Die Bunker am Strand Es Trenc

Es Trenc ist einer der schönsten und naturbelassensten Strände der Insel, mit türkisblauem Wasser, feinem Sand und einer wilden Dünenlandschaft. Aber hin und wieder sieht man einen merkwürdigen Bunker am Strand Es Trenc aus dem Sand ragen. Was hat es damit eigentlich auf sich?
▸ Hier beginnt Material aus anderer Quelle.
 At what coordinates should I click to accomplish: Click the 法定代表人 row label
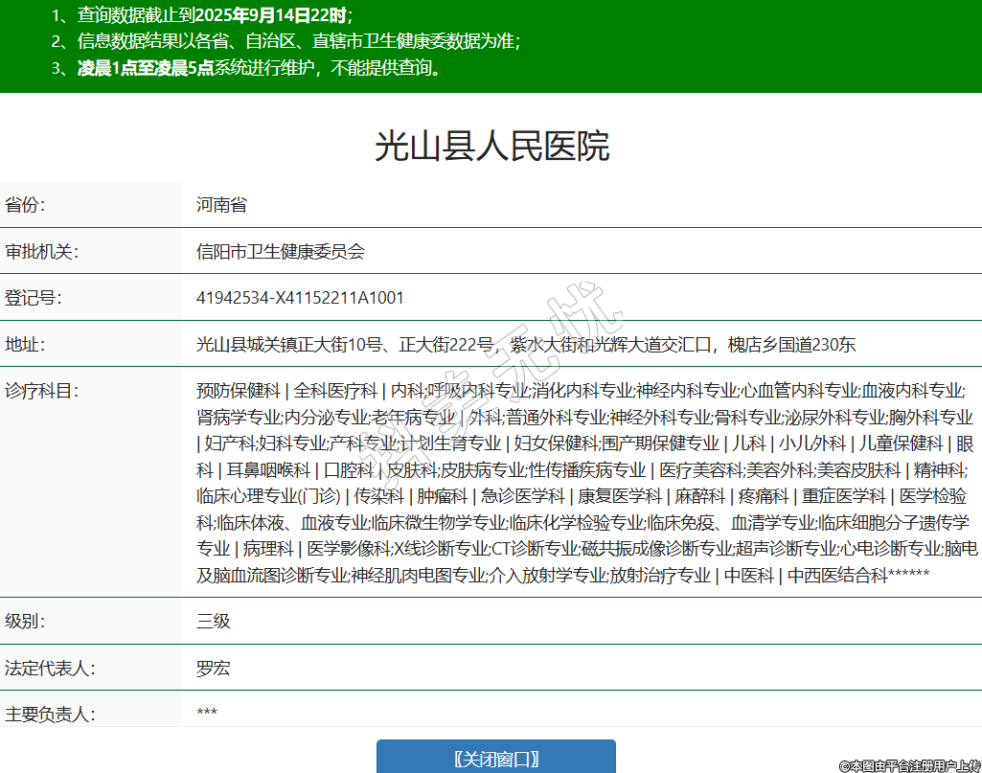(x=50, y=668)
Die Bunker am Strand Es Trenc sind mehr als nur Betonklötze. Sie sind Zeugen einer vergangenen Zeit, Kunstwerke mit einer Botschaft und einzigartige Fotomotive für alle, die diesen traumhaften Strand besuchen.

Zeugen aus dunkler Zeit

Die Bunker stammen aus der Zeit des Zweiten Weltkriegs, als der spanische Diktator Franco befürchtete, dass die Alliierten die Balearen angreifen könnten. Obwohl Spanien nicht am Krieg beteiligt war, ließ er zahlreiche Verteidigungsanlagen auf Mallorca bauen, um die Insel zu schützen. Die Bunker am Es Trenc waren mit Sand und künstlichen Dünen getarnt und mit Schießscharten ausgestattet. Allerdings wurden sie nie benutzt, da die Alliierten die Balearen nie angriffen.
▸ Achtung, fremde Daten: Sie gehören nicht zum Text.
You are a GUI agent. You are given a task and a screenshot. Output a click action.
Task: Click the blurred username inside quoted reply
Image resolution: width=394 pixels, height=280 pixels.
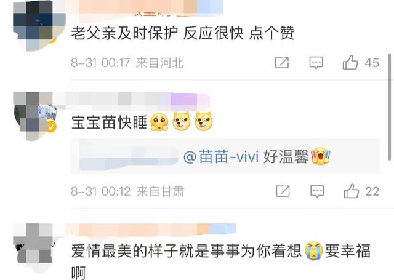pos(129,156)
Die Bunker am Strand Es Trenc als Kunstobjekte

Die Bunker am Strand Es Trenc sind nicht nur historisch interessant, sondern auch künstlerisch. Im Jahr 2017 wurden sie von einem Kollektiv aus Madrid mit weißen und schwarzen Farben bemalt, um die Umgebung des traumhaften Naturstrandes zu verschönern. Die Texte auf den Bunkern stammen von dem mallorquinischen Dichter Miquel Costa y Llobera und sollen zum Nachdenken anregen. Leider wurden die Kunstwerke später von Unbekannten mit Parolen gegen den Massentourismus beschmiert.
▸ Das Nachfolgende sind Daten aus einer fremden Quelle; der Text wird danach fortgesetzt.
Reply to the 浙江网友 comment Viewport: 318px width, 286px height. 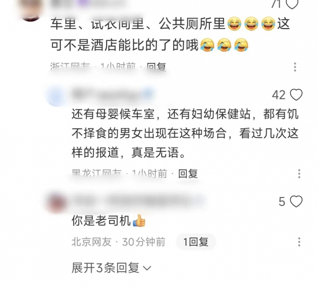(x=156, y=67)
Wir finden es schade, dass solche Aktionen das Bild dieses wunderschönen Strandes trüben. Es Trenc ist einer der letzten großen Naturstrände Mallorcas, der mit seinem türkisblauen Wasser und seinem feinen Sand an die Karibik erinnert. Er ist Teil eines Naturschutzgebietes, in dem auch viele Vögel und Pflanzen leben. Hier kann man die Natur genießen und entspannen, ohne von Hotels oder Restaurants gestört zu werden.

Wenn ihr also mal auf Mallorca seid, solltet ihr unbedingt einen Ausflug zum Es Trenc machen und euch die Bunker anschauen. Sie sind ein Zeugnis einer vergangenen Zeit, die aber immer noch Spuren hinterlässt. Sie sind auch ein Beispiel dafür, wie Kunst und Geschichte miteinander verbunden werden können, um eine Botschaft zu vermitteln. Und sie sind ein Anlass, um über den Tourismus und seine Folgen für die Insel nachzudenken.